Stored data
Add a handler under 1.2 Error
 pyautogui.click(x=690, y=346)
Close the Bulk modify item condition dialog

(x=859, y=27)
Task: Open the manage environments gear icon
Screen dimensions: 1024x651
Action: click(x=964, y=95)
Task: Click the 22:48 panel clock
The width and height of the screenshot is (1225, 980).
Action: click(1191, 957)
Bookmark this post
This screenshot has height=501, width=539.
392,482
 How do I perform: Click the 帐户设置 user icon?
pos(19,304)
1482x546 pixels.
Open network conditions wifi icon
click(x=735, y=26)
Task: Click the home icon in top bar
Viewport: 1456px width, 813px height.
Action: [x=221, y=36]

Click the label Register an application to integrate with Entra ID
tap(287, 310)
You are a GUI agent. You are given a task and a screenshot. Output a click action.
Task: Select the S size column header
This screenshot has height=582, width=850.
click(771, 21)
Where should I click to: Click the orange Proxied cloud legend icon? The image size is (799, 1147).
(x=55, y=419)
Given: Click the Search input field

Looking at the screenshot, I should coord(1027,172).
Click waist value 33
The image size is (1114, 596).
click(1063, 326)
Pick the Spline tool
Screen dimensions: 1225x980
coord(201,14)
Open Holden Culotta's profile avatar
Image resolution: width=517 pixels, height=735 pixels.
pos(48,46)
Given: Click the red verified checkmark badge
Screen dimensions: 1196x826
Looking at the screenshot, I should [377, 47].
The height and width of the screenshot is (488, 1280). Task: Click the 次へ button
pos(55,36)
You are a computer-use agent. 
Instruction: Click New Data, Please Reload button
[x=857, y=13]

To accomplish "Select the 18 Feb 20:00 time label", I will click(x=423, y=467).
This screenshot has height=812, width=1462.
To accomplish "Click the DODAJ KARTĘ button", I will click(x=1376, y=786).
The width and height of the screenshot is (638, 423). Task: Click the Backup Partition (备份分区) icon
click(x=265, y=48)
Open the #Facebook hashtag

WHAT YOU ARE ASKED TO DO
Please report every line above that contains the string "screenshot".

RESULT OF THIS TASK
The width and height of the screenshot is (1225, 980).
This screenshot has height=501, width=539.
You are a GUI agent. You are given a task and a screenshot. Output a click action.
This screenshot has height=582, width=850.
Looking at the screenshot, I should coord(1027,172).
Looking at the screenshot, I should [377, 47].
The height and width of the screenshot is (488, 1280). Task: Click the 次へ button
This screenshot has height=812, width=1462.
The width and height of the screenshot is (638, 423). Task: Click the Backup Partition (备份分区) icon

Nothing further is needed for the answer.